George Osborne’s stamp duty raid on buy-to-let properties has hauled in more than £2.7 billion to the government’s coffers.
The tax raid is more than twice as much as officials were expecting to collect when the government slapped higher stamp duty rates on landlords and second home owners in April last year.
The government had expected to raise £1.3 billion from the tax increase in the first two years.
George Osborne’s stamp duty raid on buy-to-let properties has hauled in more than £2.7 billion to the government’s coffers
However, new figures from HM Revenue & Customs show it has raised more than double that in the first 18 months alone.
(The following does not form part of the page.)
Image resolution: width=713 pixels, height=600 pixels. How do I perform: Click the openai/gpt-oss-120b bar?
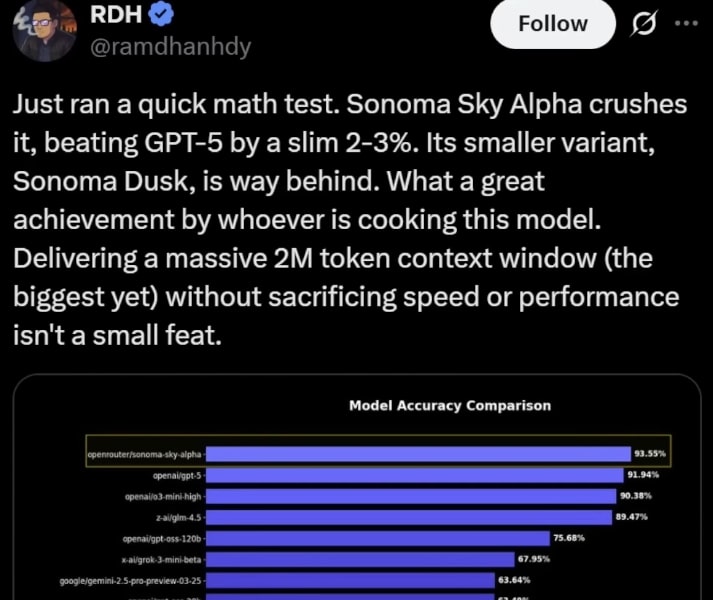(378, 539)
Mr Osborne, the former Chancellor, introduced the so-called ‘landlord tax’ to cool the booming buy-to-let market and to free up housing for first-time buyers.
In what critics labelled a ‘war against landlords’, this year he also stripped wealthy buy-to-let owners of the ability to claim higher rate tax relief on their mortgage interest payments.
While the policies had a damaging effect on buy-to-let transaction initially, there are signs that landlords are beginning to buy homes once more.
Figures from UK Finance, the banks’ trade body, show the number of landlords buying homes hit an 18-month high in August.
At the same time, first-time buyer house purchases are up just 8 per cent in the past year, according to UK Finance, the trade body for banks.